GOAL: Write out each of the items below word for word, keeping every character unchanged.

Extracted records:
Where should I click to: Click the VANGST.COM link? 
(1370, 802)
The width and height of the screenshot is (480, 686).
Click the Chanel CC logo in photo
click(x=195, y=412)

RESULT FOR THIS EXERCISE:
Where should I click to: Click the VANGST.COM link? 
(1370, 802)
The width and height of the screenshot is (480, 686).
Click the Chanel CC logo in photo
click(x=195, y=412)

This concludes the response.